For three weeks, Cookie stood in her thickly padded stall, in shavings up to her knees, wearing her own her far away eyes. She didn’t seem to be getting better, and I wore her sickness like an invisible weight around my neck everywhere I went. “How are you?” friends asked me in the school pick-up line, in the gym lobby, at work. I fumbled with my answer. I’m trying to figure out how to tell my son, I thought. I’m trying to understand how I’m going to say goodbye.
But then, one morning, three weeks after she got sick, I went down to do chores, and I could see her brightly shining eyes before I even crossed the threshold. I slipped her purple halter on (my son’s favorite color), and she stepped from her stall slowly, but with purpose. I walked her out to the pasture, patting her all over. Good girl good girl good girl.
“Well,” my farrier said, straightening up from cradling Cookie’s small white hoof in his hand. “I think she’s going to be okay.” He said to imagine getting a blood blister under my fingernail and then multiply that times 1,000. That’s what it felt like to her. I thought about the shard of garlic that had pierced the skin beneath my fingernail once, how I found it hard to sleep for days from the pain. She’s likely to do it again, he told me before he left. “If you’re not careful.” I stood in her stall with my arms around her neck. I’m sorry, I’m sorry, I’m sorry.
All of our horses recovered from strangles, TJ last of all. We put away the iodine wash stations outside the barn doors, pressure washed the barn with bleach, then lingered at the gates watching the horses cantering, eating, wrestling with each other. Living. We didn’t speak of it again.
Twenty-five years later, I push a wheelbarrow full of hay into our one grassless pasture in the dark. I know every dip and rut in the ground, so I don’t bother with a flashlight or headlamp. I like to hear the sounds the horses make as they swirl around me. I walked along, pulling out armfuls of hay and dropping them to the ground. In the pristine darkness, I hear the hard exhale of a horse defending their hay pile and then, ringing out against the frozen ground, the quick beat of Cookie’s trotting hooves, sound and sure. Good, good girl.
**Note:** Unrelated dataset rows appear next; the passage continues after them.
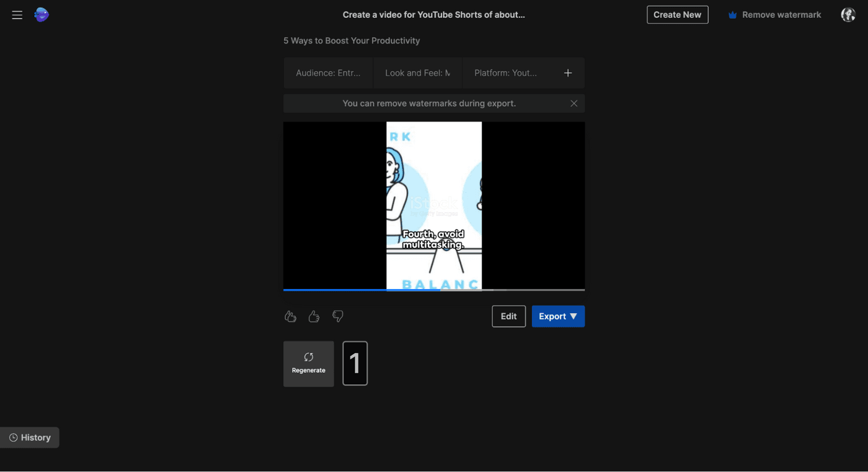The image size is (868, 472).
Task: Open the hamburger menu
Action: tap(17, 15)
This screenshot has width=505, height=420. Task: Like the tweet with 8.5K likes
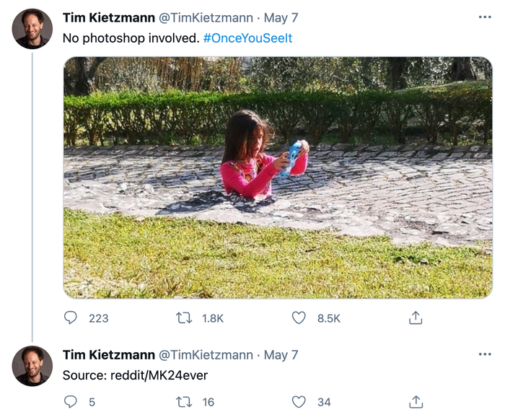coord(299,318)
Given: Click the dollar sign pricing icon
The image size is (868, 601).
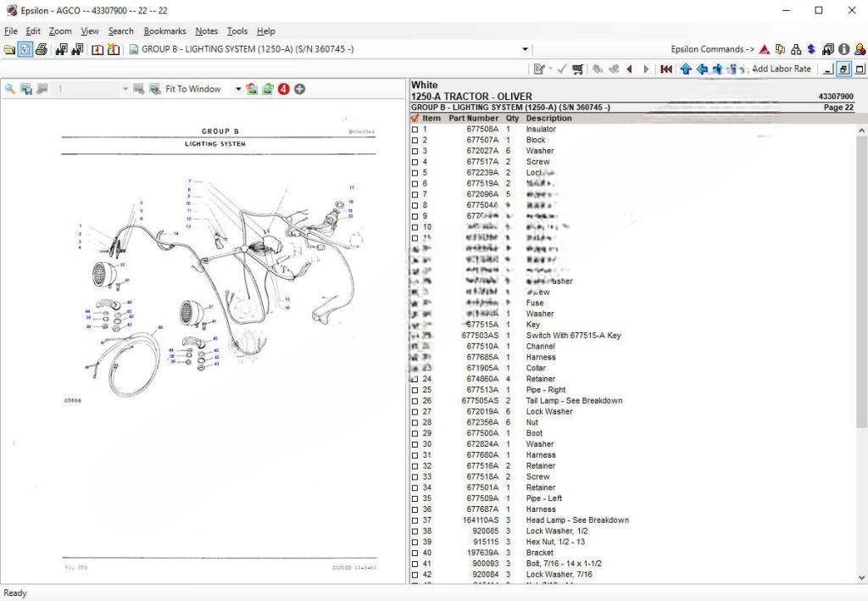Looking at the screenshot, I should 811,49.
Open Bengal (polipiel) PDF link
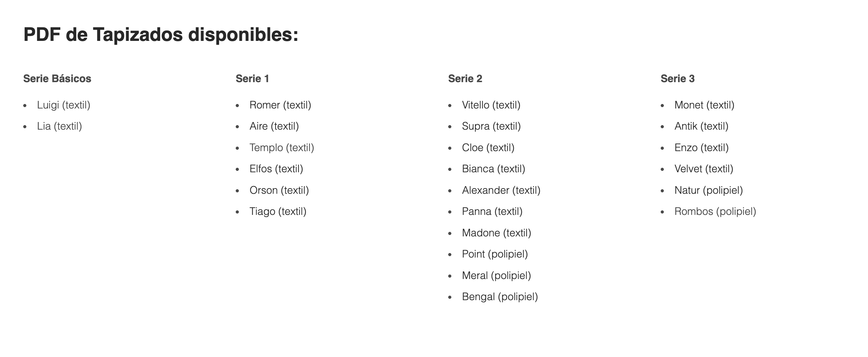The width and height of the screenshot is (868, 357). [500, 297]
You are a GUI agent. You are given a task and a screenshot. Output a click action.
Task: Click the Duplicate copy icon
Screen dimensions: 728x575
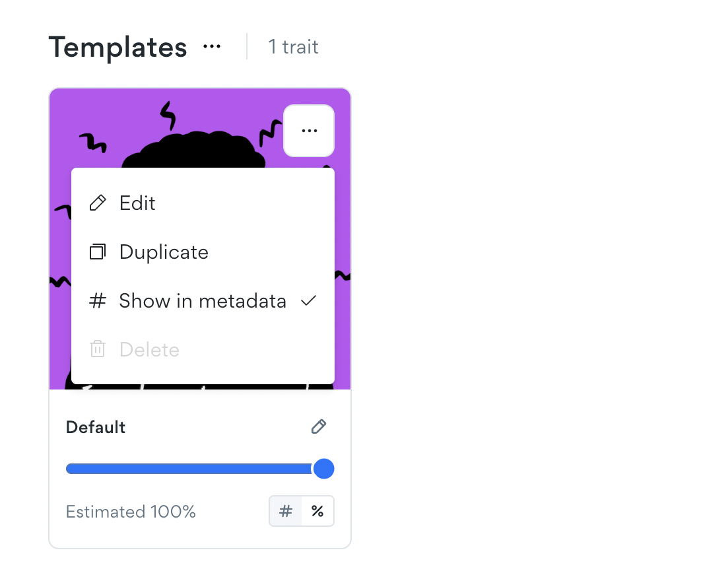click(x=98, y=252)
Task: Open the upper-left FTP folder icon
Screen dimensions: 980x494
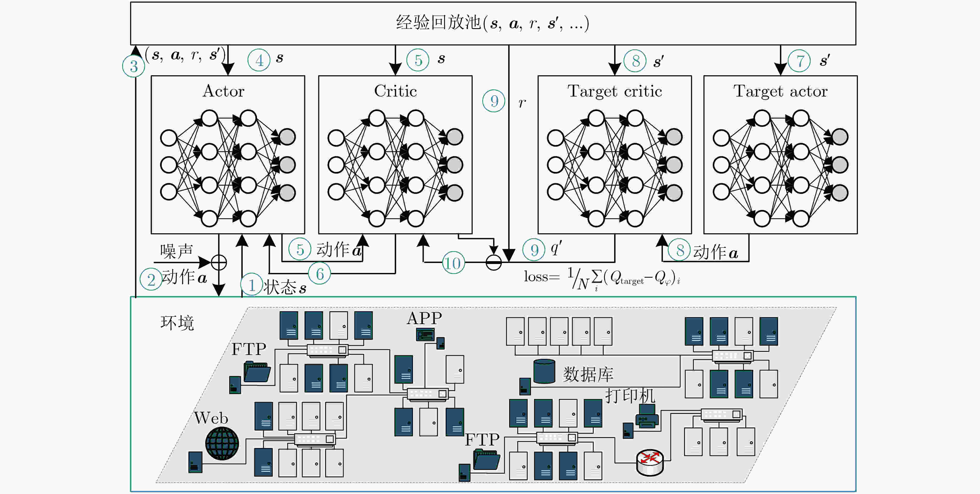Action: (257, 372)
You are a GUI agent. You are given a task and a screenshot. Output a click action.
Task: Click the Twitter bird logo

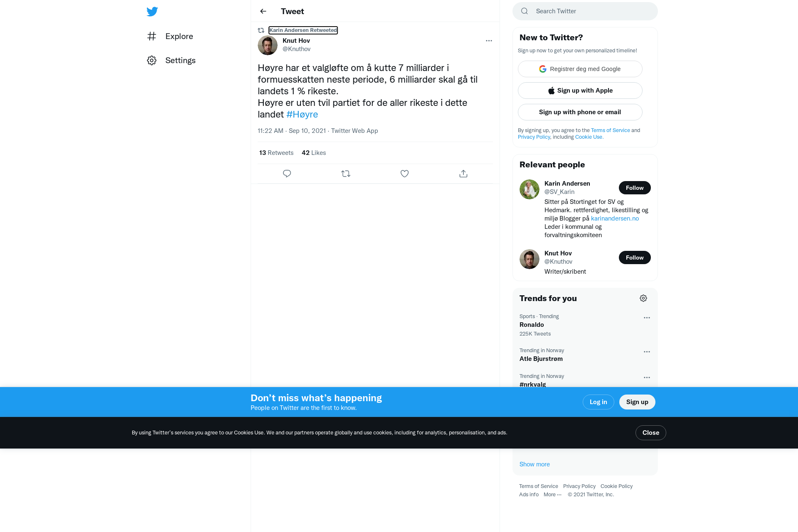click(152, 12)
So glad Cookie is okay. This lovely essay took me back to childhood memories of visiting my grandparents. Each visit I would end up meandering outside to talk to the horses when I found adult conversation boring and dry. The compassion I learned from afternoons spent with these beautiful creatures was better than any book I could ever read about unconditional love. So glad you can share this with your children.
Thank you for this story Holly. I felt like I was reading something my daughter wrote -- I've shared it with her. She was born asking to ride a horse and hasn't stopped since (she's 22). She is finishing up school, studying animal science and trying to decide her future. But this story reminds me of all the times one of our horses were sick or the "barn" horses she rode at the farm for many years before we had our own property, got sick or old. It's a beautiful essay. I'm glad Cookie is ok.